Attached test script, tracetest.py, prints disassembly followed by a trace of the following function:

1 def f(): 2 return [i 3 for i 4 in range(2)]

With default configuration, the output is

2 0 LOAD_CONST 1 (<code object at 0x100484e00, file "tracetest.py", line 2>) 3 MAKE_FUNCTION 0

4 6 LOAD_GLOBAL 0 (range) 9 LOAD_CONST 2 (2) 12 CALL_FUNCTION 1 15 GET_ITER
16 CALL_FUNCTION 1 19 RETURN_VALUE
listcomp: 2 0 BUILD_LIST 0 3 LOAD_FAST 0 (.0) >> 6 FOR_ITER 12 (to 21)

3 9 STORE_FAST 1 (i) 12 LOAD_FAST 1 (i) 15 LIST_APPEND 2 18 JUMP_ABSOLUTE 6 >> 21 RETURN_VALUE
['2 0 LOAD_CONST', '4 6 LOAD_GLOBAL', '2 0 BUILD_LIST', '3 9 STORE_FAST', '2 6 FOR_ITER', '3 9 STORE_FAST', '2 6 FOR_ITER']

but with configuration using --without-computed-gotos option, the disassembly is the same, but the trace is different:

['2 0 LOAD_CONST', '4 6 LOAD_GLOBAL', '2 0 BUILD_LIST', '2 6 FOR_ITER', '2 6 FOR_ITER']

This behavior changed between 3.1 and 3.2 (likely in r74132), but it is inconsistent in both versions. Since r74132 changes were not backported to 3.1, I am classifying this as 3.2 only even though the problem is present in 3.1 as well.

See also issues #6042 and #9315.

On Wed, Sep 15, 2010 at 5:33 PM, Antoine Pitrou <report@bugs.python.org> wrote: ..

As I said in #9315, I think this kind of thing (bytecode traces) is an implementation detail; the changes in results shouldn't be regarded as breaking compatibility.

In r74132, an attempt was made to rationalize and document line tracing. While it is an implementation detail, I don't think people expect it to be platform dependent in CPython implementation. "With computed gotos" was supposed to be a pure optimization. I find it very surprising that it changes tracing behavior.
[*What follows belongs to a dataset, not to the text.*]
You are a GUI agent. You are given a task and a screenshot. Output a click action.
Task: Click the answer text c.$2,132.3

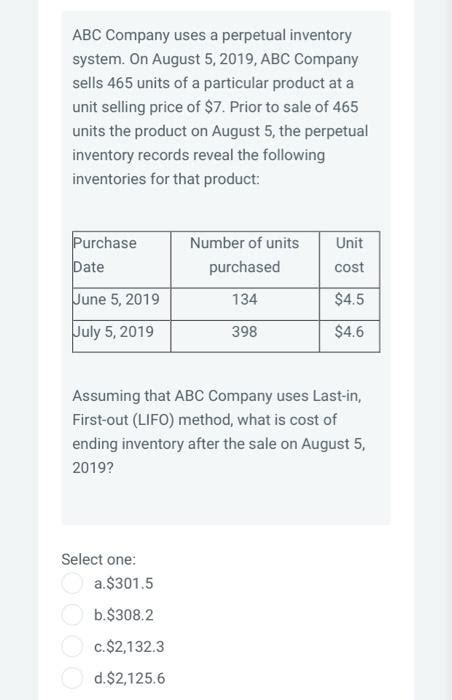point(129,646)
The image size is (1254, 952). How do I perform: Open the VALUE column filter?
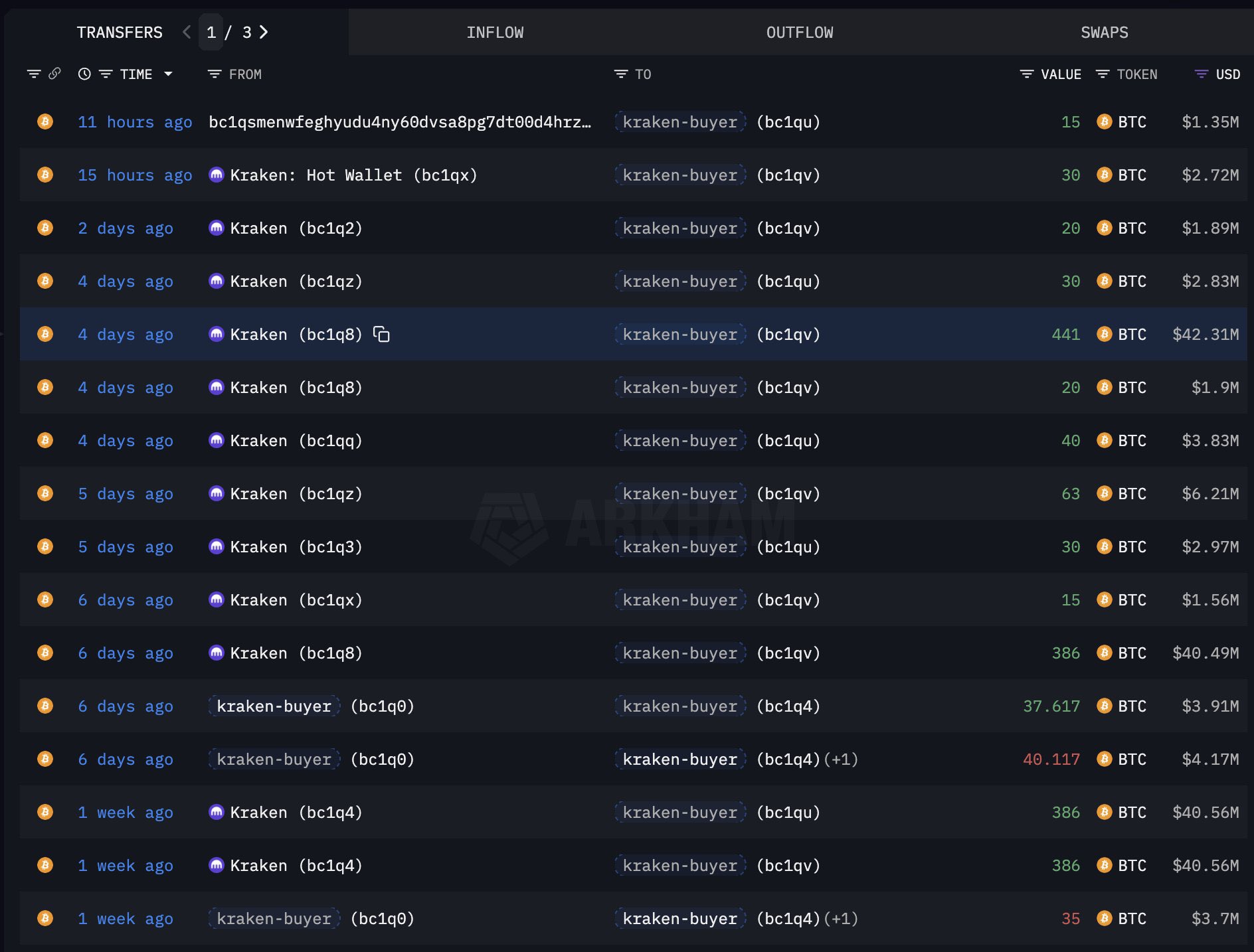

The only problem I could see would be if a whole line of code would be "forgotten".

This is exactly what my example demonstrates.

I have found the root cause of these differences. The trace function is not called when the opcode is successfully predicted. When computed gotos are enabled, opcode prediction is disabled as explained in the following comment in ceval.c:

Opcode prediction is disabled with threaded code, since the latter allows                                                                                                                         
the CPU to record separate branch prediction information for each                                                                                                                                 
opcode.

Note that this issue is similar to #884022 which was resolved by disabling opcode prediction in dynamic profile builds.

Given that opcode prediction if off by default, I don't see much of the reason to try to improve tracing of predicted opcodes.